If exchanges now happen off Federal Boulevard, at a halfway point near I-70, or in some parking lot because the old routine no longer works, spell that out. If the child's school is in Denver Public Schools and the ex's relocation makes the old schedule unrealistic, show the calendar. If the move happened first and your ex only asked permission later, that can matter too.

Don't get distracted by the bankruptcy court noise

Family court is still going to care about stability.

Who gets the child to school on time. Who knows the therapist's name. Who actually handles the dentist in Lakewood, the soccer practice in Stapleton, the medication refill, the parent-teacher conference, the sick-day pickup.

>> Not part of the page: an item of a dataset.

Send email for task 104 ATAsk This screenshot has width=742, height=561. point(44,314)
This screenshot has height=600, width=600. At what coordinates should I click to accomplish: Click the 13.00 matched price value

That is the center of gravity.

Bankruptcy may explain why collection is turning into a pain in the ass. It does not make your ex a protected species. If anything, a filing can force the money story into the open. Income records, debt schedules, business interests, tax returns, and monthly expenses often tell a much cleaner story than whatever your ex is saying in the hallway outside the courtroom.

And if the real issue is this: your ex moved, wants the old custody deal anyway, and thinks bankruptcy means support is optional?

That argument is weak in Colorado, and Denver judges know it.

by Mike Wojciechowski on 2026-03-25

The information above is educational and does not create an attorney-client relationship. Legal outcomes depend on specific facts. Get a professional opinion about your situation.